Le armi ci sono, le colluttazioni anche, ma il tutto è portato avanti con l’intento del non farsi scoprire. In questo modo la narrazione è più realistica, verosimile rispetto al ruolo dei due protagonisti, che portano avanti il loro lavoro mentendo ai familiari, senza coinvolgerli.

La fotografia è il fiore all’occhiello della serie, fatta di contrasti e un uso della luce pazzesco per le scene più cariche dal punto di vista emotivo. Oltretutto, il montaggio fa la sua parte, rendendo la narrazione dinamica e seguendo un ritmo che non fa calare l’attenzione, nemmeno per un minuto.

L’abilità registica è innegabile, dato che riuscire a gestire due attori di questo calibro non è stato sicuramente semplice e, anzi, dare le indicazioni giuste e prepararli a dovere è stato persino più difficile che girare. Lo stesso Eddie Redmayne ha dichiarato in più interviste che il regista lo ha fatto interagire per mesi con veri cecchini e che ha passato molto tempo al poligono, proprio per assumere e copiare tutte quelle piccole manie che rendono il personaggio della serie quello che è.

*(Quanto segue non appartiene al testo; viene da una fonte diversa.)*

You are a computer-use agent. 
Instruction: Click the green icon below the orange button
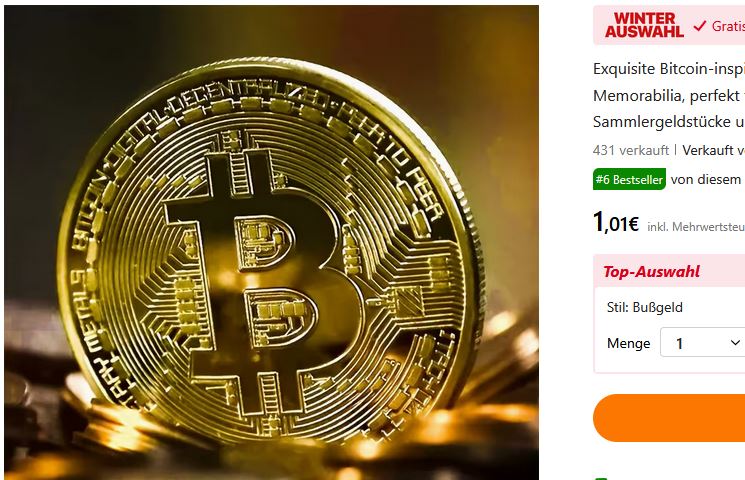(x=601, y=478)
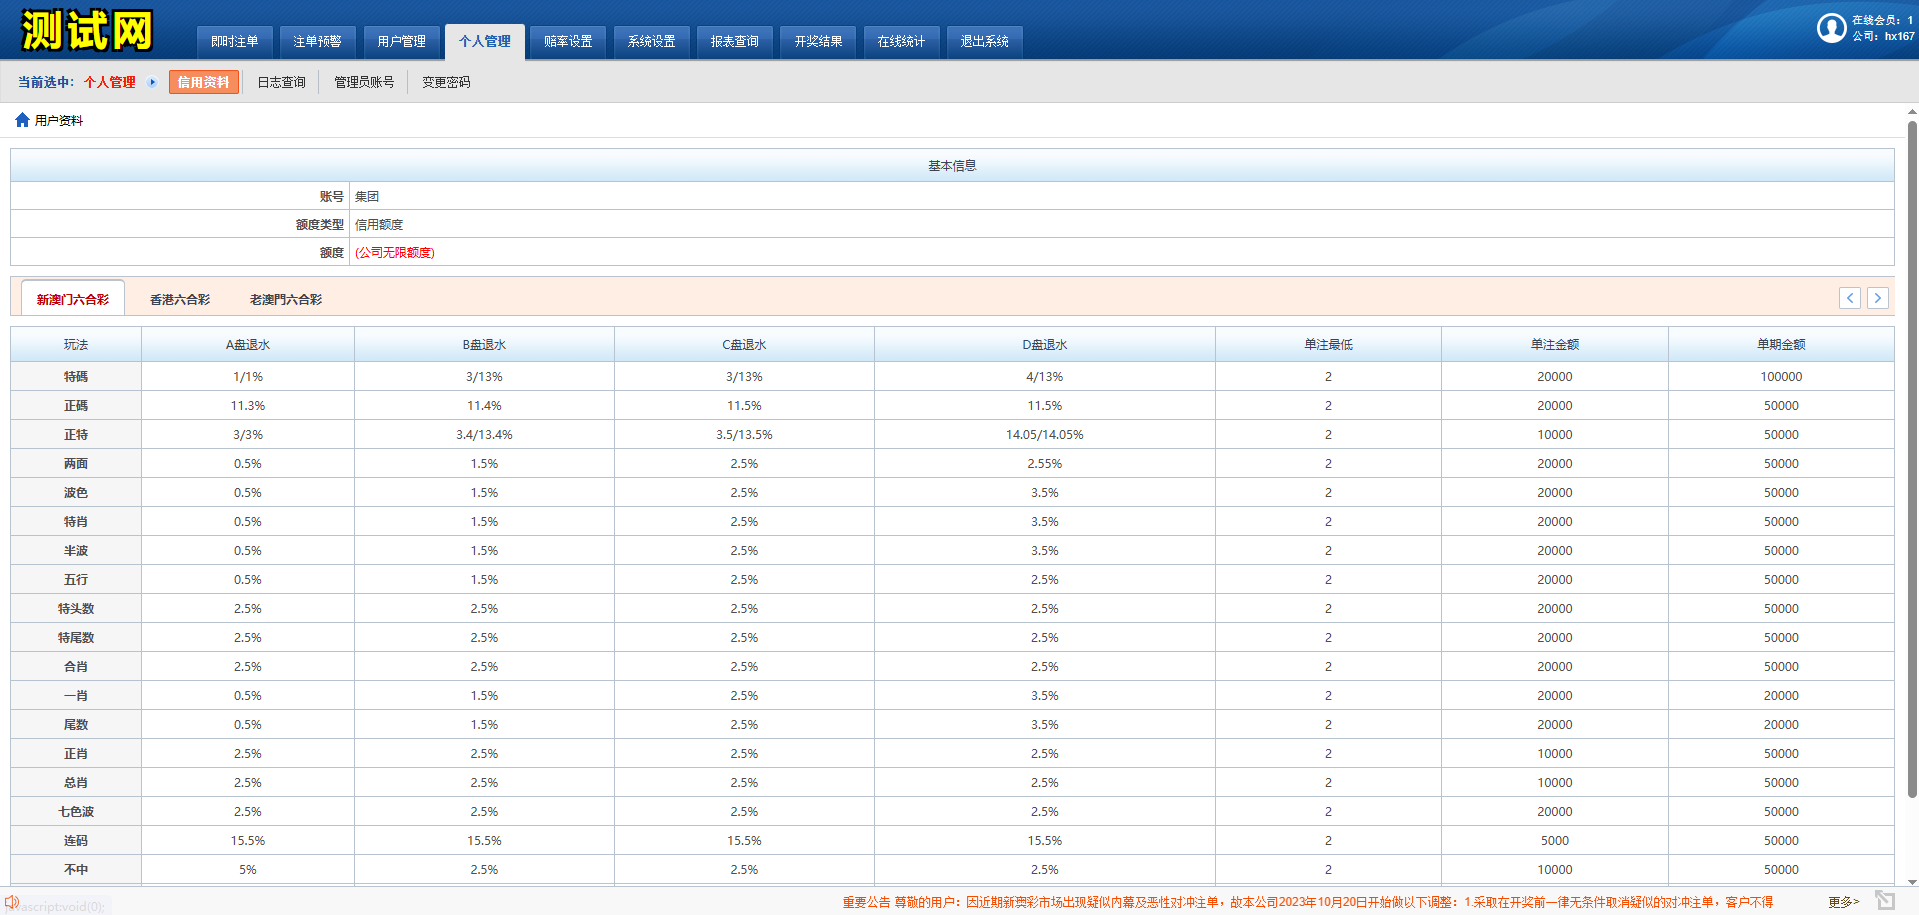This screenshot has height=915, width=1919.
Task: Click the home icon beside 用户资料
Action: [22, 120]
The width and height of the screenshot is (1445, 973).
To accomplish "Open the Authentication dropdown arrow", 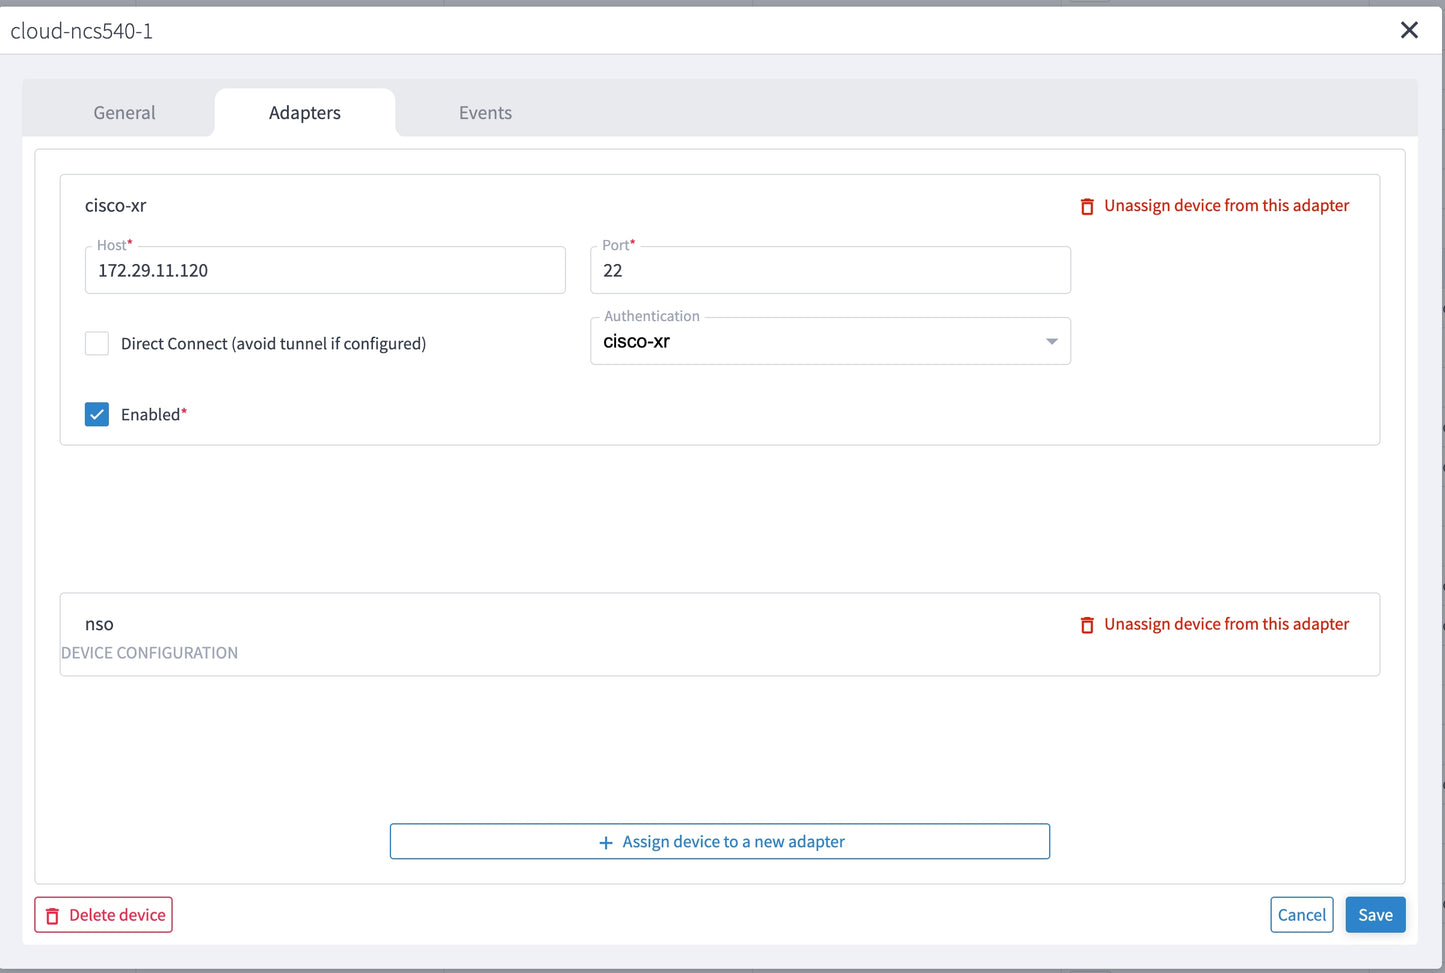I will coord(1051,341).
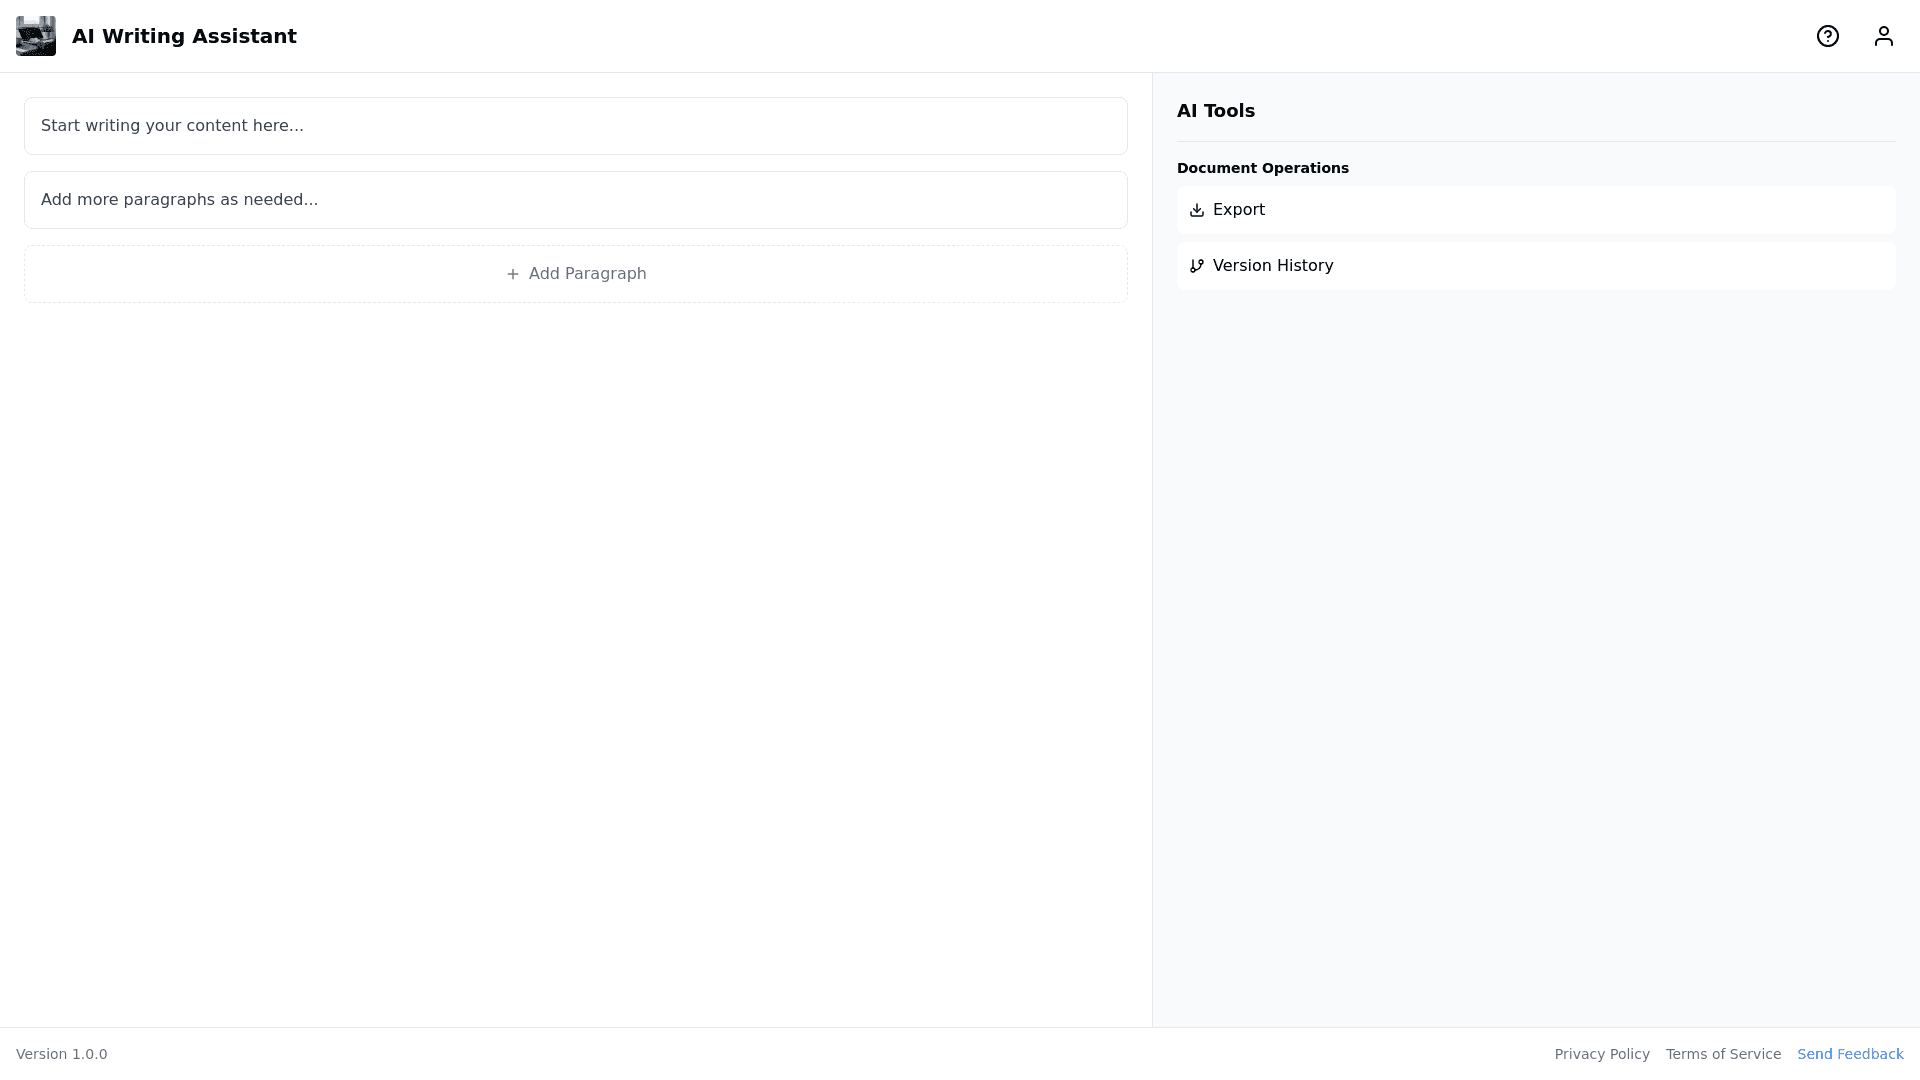Click the AI Tools panel heading
The height and width of the screenshot is (1080, 1920).
pyautogui.click(x=1216, y=111)
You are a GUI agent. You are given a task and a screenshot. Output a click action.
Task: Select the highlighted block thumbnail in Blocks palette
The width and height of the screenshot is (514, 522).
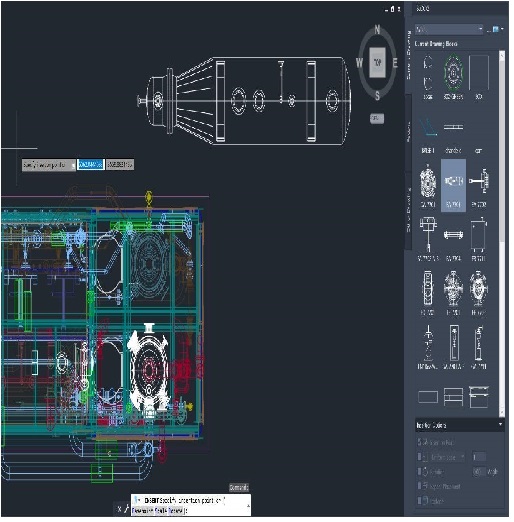click(453, 185)
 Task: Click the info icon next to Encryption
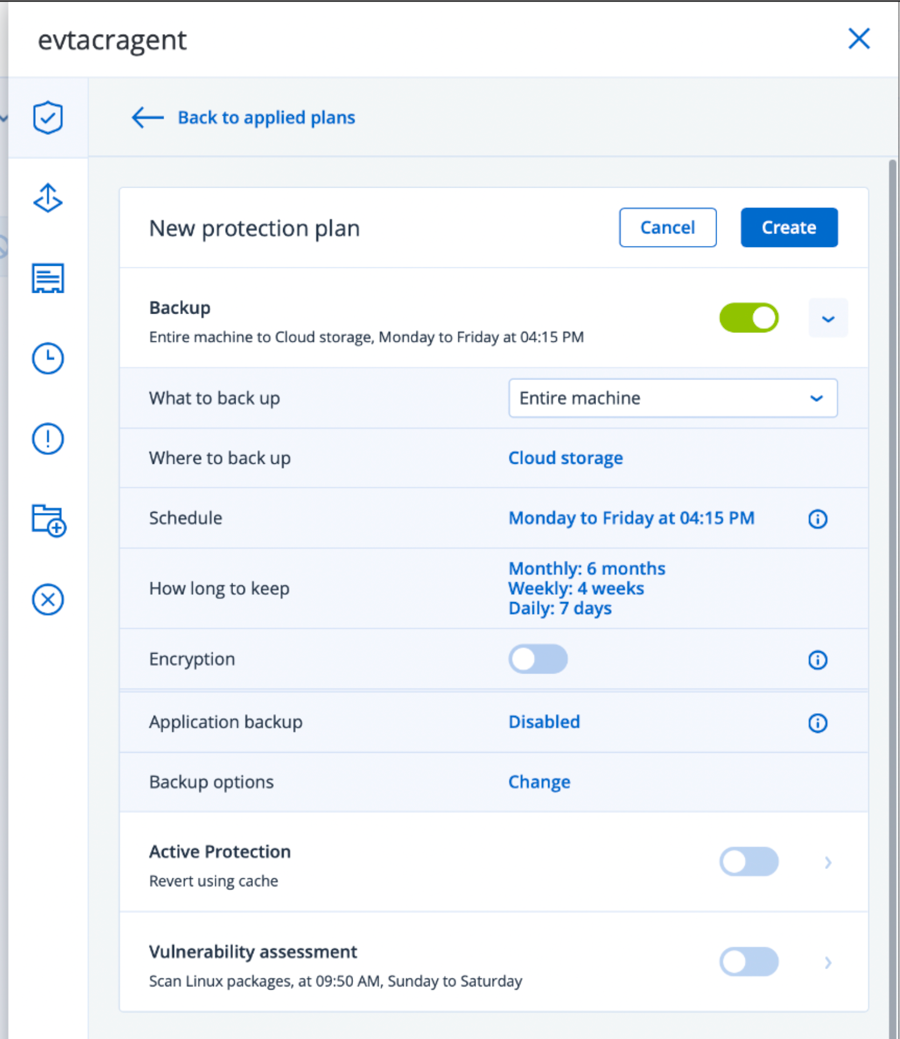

Perché The Day of The Jackal funziona?

Come detto precedentemente, il vero protagonista della serie è un cattivo. Questa affermazione, per quanto possa risultare banale, in realtà è ben lontana dall’ideale di serie su un cattivo a cui siamo abituati (Narcos, per esempio). Una regola inviolabile dell’audiovisivo è proprio quella di vedere il protagonista succedere nelle sue imprese.

In questo caso, quelle dello Sciacallo non sono sicuramente delle azioni nobili, ma non si può negare che, in più occasioni, si arrivi a esultare o a sperare che riesca a scappare o a uccidere. Nel libro lo Sciacallo muore e quindi l’ordine giusto viene ristabilito.

Nella serie, invece, ciò non accade. È stata prevista una seconda stagione e ciò ha fatto sì che il personaggio interpretato da Redmayne non morisse e, anzi, si portasse a casa qualche soddisfazione. All’inizio della serie il personaggio ci viene mostrato con qualche riserva, come se ci fosse di più dietro di lui e avesse anche dei lati buoni. Alla fine, il protagonista si dimostra per ciò che è realmente: un assassino.

Ciò apre una finestra ambigua sulla seconda stagione: vedremo uno sciacallo che si redime o si dimostrerà davvero senza scrupoli?

La serie mette in gioco anche noi, costringendoci a fare il tifo per un assassino e mettendo sul banco anche la nostra moralità. Vogliamo che vinca, che riesca nelle sue missioni, ma quando si crea il problema con la sua famiglia, speriamo vivamente che la moglie riesca ad allontanarsi da lui il prima possibile. È una serie che sfida anche lo spettatore, ponendolo di fronte al fatto compiuto e cercando di chiedergli silenziosamente da che parte sta.

The Day of The Jackal si conclude con un plot twist che lascia senza fiato, aprendo le porte a una seconda stagione che fa quasi paura e per cui nessuno può fare previsioni. Non ci resta altro che aspettare il ritorno dello Sciacallo.